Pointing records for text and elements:
········

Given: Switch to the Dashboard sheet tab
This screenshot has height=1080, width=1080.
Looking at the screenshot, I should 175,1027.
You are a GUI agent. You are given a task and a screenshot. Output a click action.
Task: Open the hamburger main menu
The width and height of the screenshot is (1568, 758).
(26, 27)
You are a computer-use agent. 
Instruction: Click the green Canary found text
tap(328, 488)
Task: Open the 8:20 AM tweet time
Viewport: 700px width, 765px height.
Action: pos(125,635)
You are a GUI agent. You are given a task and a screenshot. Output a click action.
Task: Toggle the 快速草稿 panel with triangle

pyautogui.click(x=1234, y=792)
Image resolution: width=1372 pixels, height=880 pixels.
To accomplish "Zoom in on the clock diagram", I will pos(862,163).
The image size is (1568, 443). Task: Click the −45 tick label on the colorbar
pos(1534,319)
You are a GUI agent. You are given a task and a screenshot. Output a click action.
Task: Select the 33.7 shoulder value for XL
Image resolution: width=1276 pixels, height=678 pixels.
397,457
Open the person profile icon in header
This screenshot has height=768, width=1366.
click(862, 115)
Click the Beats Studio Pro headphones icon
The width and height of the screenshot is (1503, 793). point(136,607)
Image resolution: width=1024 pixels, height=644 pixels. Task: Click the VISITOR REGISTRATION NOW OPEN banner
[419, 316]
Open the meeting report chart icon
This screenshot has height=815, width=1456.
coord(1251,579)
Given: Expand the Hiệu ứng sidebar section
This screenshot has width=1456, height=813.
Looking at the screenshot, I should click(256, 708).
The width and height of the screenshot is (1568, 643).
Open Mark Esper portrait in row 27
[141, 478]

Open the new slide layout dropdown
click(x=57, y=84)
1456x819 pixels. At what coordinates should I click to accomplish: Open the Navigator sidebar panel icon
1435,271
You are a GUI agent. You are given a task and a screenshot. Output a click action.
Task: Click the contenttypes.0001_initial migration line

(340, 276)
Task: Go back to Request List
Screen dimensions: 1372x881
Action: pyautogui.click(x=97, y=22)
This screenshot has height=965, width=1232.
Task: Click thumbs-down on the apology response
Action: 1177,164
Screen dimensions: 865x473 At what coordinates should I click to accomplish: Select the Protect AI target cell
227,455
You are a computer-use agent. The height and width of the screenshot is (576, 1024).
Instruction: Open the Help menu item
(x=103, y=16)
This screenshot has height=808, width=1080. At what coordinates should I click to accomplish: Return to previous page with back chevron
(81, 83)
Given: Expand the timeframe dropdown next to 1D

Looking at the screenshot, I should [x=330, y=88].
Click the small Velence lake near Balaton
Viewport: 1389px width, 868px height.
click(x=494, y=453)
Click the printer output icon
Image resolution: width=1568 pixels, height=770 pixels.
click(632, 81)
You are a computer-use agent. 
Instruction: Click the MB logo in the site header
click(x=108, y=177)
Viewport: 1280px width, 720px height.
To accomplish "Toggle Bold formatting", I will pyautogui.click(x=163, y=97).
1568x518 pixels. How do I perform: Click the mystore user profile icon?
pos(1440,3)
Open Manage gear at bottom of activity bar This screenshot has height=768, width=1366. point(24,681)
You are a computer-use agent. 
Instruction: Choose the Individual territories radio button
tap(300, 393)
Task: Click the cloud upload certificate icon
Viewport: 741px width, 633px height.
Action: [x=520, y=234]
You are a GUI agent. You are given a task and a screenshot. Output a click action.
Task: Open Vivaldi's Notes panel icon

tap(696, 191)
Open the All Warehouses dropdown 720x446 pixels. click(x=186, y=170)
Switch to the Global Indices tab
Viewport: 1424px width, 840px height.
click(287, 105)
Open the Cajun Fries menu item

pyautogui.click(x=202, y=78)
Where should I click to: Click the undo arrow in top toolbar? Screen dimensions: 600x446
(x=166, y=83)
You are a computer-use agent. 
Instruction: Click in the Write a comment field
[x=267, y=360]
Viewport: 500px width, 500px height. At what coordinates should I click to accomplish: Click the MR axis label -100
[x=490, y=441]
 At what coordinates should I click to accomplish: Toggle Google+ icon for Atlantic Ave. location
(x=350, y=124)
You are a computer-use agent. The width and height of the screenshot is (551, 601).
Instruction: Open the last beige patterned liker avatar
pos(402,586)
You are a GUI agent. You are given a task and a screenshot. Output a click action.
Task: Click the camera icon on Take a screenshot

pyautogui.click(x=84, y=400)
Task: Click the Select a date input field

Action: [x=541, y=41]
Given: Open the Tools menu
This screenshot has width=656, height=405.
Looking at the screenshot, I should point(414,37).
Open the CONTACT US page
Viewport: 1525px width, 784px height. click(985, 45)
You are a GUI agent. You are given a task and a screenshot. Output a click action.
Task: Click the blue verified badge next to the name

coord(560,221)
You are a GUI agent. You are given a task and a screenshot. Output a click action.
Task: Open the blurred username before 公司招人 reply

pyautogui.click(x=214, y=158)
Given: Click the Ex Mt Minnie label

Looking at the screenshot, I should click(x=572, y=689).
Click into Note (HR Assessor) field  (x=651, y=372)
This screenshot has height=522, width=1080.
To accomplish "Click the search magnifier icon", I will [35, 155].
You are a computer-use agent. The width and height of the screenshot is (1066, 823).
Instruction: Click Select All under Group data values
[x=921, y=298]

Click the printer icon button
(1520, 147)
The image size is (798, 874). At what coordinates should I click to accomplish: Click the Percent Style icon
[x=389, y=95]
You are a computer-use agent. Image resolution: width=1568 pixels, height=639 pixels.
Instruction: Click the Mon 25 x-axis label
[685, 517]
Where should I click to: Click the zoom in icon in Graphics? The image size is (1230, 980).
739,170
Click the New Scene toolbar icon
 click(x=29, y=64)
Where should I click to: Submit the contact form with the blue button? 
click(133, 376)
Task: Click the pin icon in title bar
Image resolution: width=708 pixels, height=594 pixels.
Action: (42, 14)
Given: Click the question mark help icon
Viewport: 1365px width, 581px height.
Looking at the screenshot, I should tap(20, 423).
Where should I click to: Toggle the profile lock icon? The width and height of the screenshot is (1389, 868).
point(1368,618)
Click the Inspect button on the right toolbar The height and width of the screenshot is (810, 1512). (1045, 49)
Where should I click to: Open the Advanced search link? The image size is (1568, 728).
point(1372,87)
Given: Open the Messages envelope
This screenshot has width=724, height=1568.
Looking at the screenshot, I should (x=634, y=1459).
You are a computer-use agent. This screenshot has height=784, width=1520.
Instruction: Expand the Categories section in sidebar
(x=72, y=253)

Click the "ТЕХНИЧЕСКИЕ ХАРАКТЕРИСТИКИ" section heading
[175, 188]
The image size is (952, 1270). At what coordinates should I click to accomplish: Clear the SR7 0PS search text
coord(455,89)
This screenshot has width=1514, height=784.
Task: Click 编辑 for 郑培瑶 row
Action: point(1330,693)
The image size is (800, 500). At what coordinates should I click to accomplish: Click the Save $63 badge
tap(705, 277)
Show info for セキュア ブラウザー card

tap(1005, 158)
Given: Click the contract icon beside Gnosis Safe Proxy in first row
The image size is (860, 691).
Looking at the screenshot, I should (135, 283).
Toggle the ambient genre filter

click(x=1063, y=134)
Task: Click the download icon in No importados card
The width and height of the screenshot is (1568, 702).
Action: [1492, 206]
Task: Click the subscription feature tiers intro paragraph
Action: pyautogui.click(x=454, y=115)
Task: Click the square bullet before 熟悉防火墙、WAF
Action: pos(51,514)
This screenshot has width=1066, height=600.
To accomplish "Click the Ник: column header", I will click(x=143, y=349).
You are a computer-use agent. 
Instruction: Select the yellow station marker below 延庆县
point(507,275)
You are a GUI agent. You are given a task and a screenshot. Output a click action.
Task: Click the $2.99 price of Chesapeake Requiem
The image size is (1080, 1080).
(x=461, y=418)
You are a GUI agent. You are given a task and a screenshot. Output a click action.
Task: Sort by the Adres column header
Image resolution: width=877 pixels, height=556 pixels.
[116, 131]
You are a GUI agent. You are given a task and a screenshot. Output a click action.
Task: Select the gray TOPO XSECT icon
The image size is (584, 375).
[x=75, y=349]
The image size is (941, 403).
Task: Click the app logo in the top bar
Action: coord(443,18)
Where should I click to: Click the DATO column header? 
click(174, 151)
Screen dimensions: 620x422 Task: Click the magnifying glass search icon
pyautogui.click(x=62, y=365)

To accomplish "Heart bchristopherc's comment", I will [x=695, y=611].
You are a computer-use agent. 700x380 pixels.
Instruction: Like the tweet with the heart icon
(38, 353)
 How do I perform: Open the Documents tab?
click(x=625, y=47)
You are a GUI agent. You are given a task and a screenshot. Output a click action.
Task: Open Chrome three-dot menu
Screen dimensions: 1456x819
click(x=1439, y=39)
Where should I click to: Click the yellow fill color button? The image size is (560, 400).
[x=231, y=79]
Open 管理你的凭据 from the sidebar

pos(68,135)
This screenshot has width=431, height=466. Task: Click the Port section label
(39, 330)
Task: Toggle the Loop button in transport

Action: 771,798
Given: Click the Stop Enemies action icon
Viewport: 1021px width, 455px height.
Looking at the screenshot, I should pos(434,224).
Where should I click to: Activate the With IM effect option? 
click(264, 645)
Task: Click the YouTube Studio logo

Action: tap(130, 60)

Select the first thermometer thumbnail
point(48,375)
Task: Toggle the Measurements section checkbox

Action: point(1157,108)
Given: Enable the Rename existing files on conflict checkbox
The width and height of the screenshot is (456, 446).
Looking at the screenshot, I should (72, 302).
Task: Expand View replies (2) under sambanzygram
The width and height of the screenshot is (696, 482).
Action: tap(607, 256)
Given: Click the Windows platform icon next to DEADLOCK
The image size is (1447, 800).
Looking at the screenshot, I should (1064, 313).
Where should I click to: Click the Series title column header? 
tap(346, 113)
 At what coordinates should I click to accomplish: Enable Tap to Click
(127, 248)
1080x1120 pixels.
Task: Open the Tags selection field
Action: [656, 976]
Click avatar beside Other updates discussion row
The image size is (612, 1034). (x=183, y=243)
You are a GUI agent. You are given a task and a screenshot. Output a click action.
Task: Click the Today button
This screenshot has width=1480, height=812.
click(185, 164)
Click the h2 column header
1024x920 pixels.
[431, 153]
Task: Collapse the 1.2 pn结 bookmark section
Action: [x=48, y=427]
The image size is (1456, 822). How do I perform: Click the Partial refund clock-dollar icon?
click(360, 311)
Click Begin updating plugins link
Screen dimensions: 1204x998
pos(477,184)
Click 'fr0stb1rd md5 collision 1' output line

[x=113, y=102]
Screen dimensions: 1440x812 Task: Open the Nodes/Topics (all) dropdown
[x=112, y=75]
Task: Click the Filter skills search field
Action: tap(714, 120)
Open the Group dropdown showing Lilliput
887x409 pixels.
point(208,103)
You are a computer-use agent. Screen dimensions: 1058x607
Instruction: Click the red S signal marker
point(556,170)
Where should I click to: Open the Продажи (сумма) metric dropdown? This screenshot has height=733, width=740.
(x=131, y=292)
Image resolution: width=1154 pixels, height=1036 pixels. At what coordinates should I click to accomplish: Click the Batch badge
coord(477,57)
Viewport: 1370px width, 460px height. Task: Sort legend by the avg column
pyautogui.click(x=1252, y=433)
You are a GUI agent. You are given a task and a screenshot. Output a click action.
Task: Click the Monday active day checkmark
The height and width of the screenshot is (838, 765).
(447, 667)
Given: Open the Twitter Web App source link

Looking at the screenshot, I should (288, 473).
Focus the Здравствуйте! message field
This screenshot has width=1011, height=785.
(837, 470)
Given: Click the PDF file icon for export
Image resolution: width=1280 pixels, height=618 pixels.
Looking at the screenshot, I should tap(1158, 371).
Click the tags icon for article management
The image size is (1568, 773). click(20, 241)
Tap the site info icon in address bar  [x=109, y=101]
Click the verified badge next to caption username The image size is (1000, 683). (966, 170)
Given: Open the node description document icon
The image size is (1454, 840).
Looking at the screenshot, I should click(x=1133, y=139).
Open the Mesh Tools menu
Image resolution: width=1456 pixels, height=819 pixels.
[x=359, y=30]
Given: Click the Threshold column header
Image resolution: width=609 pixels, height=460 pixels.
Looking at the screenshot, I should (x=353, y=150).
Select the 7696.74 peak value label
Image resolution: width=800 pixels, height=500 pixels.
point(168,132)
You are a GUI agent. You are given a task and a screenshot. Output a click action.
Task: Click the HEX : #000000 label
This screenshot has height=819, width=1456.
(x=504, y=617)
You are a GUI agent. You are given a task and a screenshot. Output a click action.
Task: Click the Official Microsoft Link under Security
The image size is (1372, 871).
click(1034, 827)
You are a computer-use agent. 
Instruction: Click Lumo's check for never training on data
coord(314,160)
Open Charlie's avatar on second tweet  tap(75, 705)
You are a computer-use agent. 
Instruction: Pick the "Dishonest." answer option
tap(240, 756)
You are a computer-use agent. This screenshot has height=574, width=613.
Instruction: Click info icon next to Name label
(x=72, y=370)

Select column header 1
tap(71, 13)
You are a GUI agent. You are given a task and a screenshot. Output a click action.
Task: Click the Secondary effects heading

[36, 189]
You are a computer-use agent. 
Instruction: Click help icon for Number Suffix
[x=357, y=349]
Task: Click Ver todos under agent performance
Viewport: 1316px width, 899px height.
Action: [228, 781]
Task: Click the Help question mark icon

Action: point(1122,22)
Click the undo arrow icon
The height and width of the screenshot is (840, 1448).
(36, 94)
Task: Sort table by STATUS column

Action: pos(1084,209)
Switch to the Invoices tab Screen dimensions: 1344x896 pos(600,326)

········

- [REQUIREMENTS]: Gather every line above that contains the word "profile" and copy each of those lines out in full.

- [REPLY TO THE EXERCISE]:
Open the person profile icon in header
1568x518 pixels. How do I perform: Click the mystore user profile icon?
Where should I click to: Toggle the profile lock icon? The width and height of the screenshot is (1389, 868).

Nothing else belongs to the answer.